Records for processing:
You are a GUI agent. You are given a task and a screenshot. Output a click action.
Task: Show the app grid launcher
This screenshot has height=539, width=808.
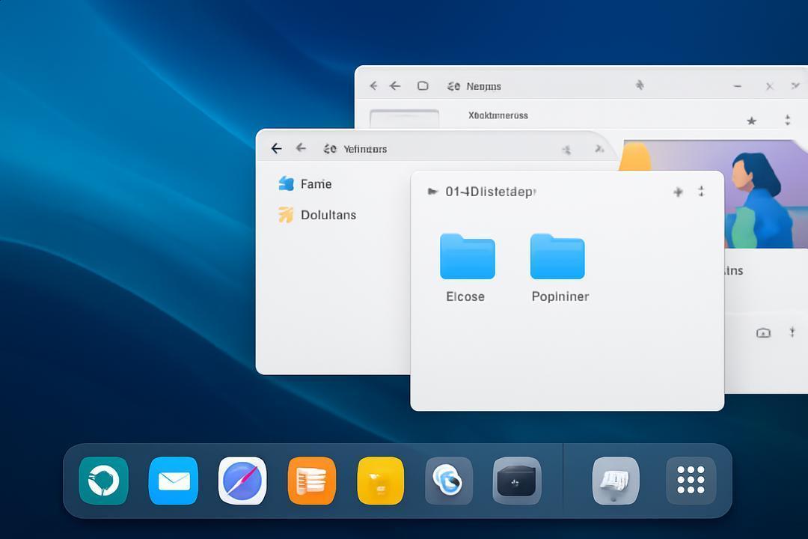pos(691,481)
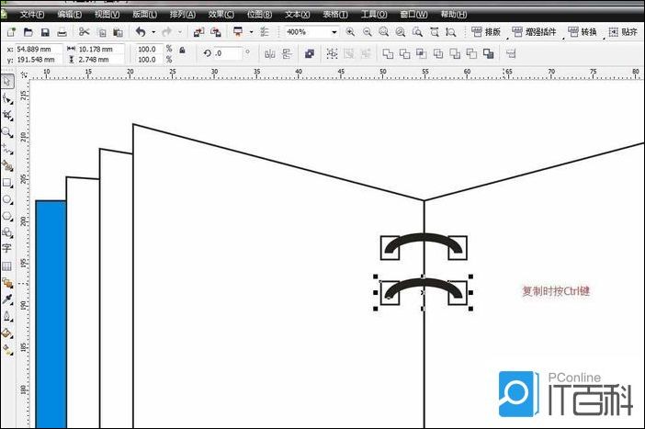Select the Eyedropper tool in the toolbox

[7, 299]
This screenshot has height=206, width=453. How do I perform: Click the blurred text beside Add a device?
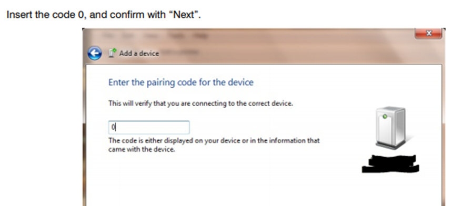[x=179, y=53]
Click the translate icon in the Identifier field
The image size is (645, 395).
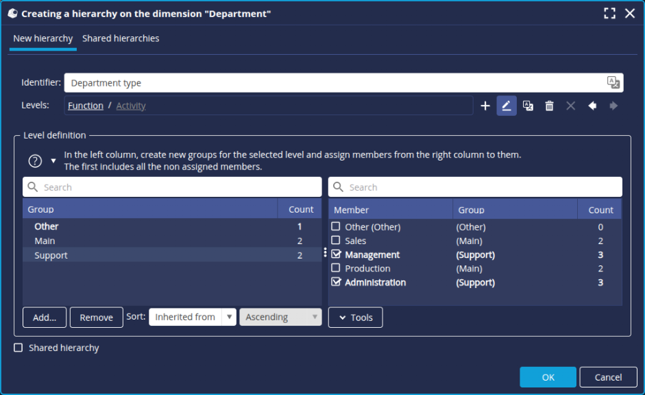pyautogui.click(x=613, y=83)

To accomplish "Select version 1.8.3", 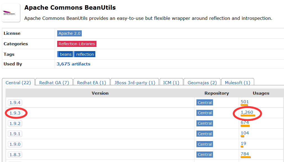I will coord(15,155).
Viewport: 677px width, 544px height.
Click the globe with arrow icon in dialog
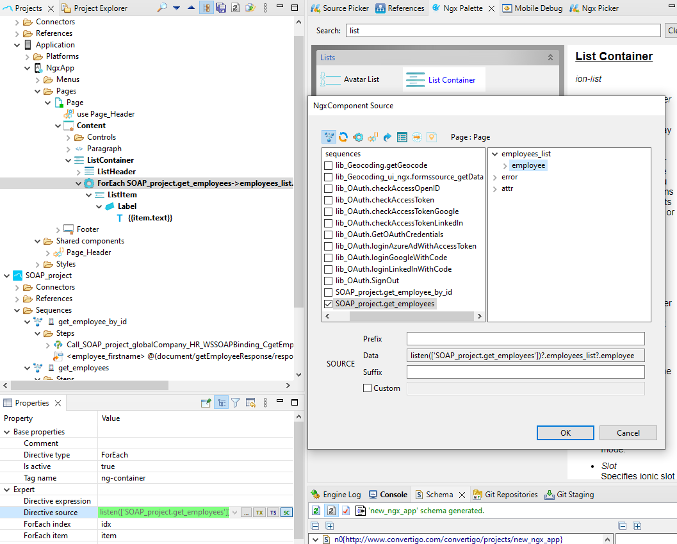pos(417,137)
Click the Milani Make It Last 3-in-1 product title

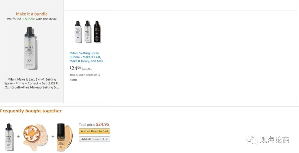(32, 83)
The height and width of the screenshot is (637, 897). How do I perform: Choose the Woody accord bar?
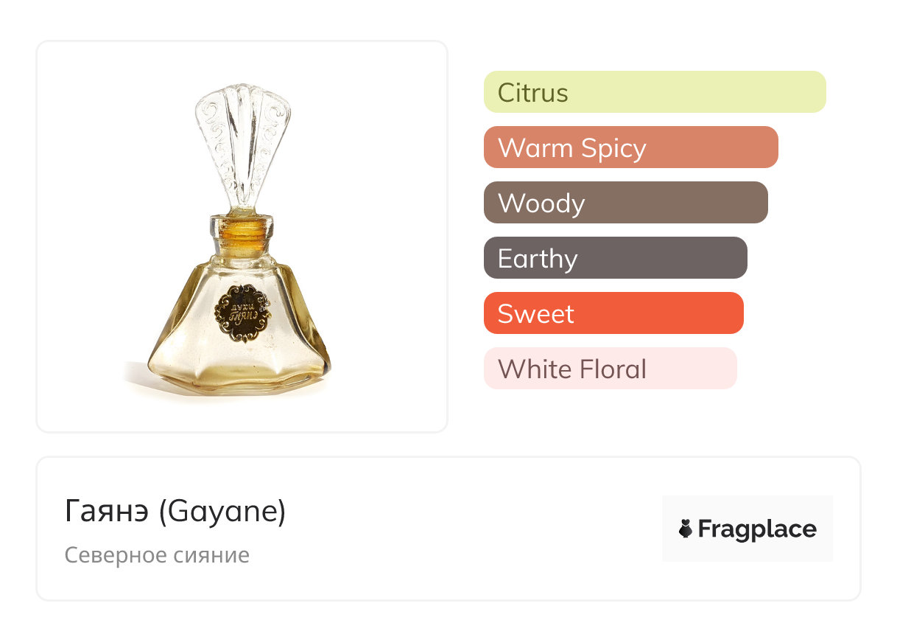[625, 203]
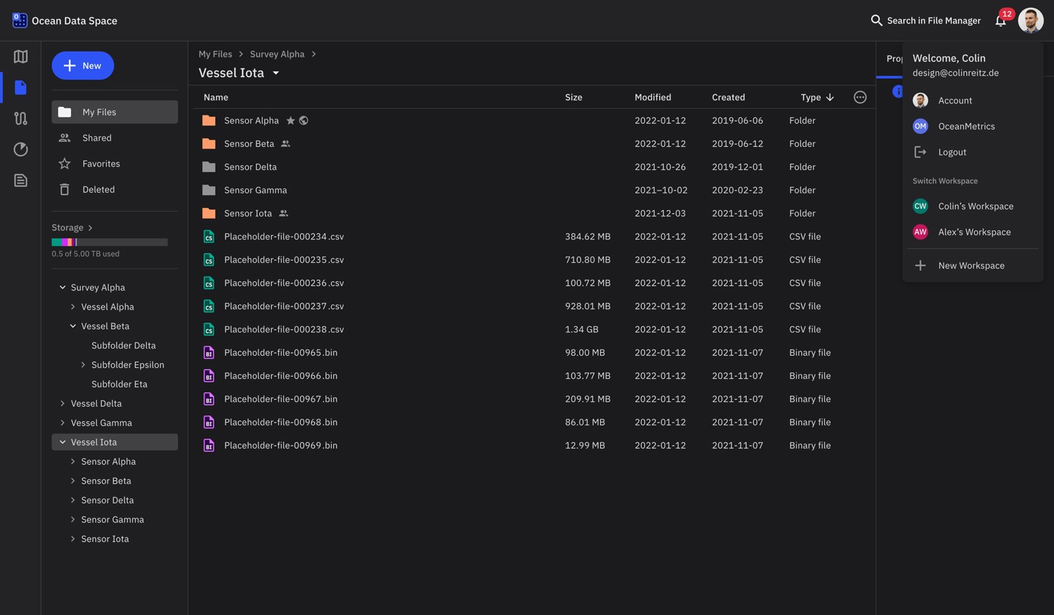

Exercise:
Give back word for word the lines from the one containing "Viewport: 677px width, 544px height." through the final line of the data above. Pictures are to be left out.

Answer for this exercise:
Viewport: 677px width, 544px height.
Click the globe with arrow icon in dialog
pos(417,137)
Click the Milani Make It Last 3-in-1 product title

(32, 83)
The height and width of the screenshot is (637, 897). How do I perform: Choose the Woody accord bar?
[625, 203]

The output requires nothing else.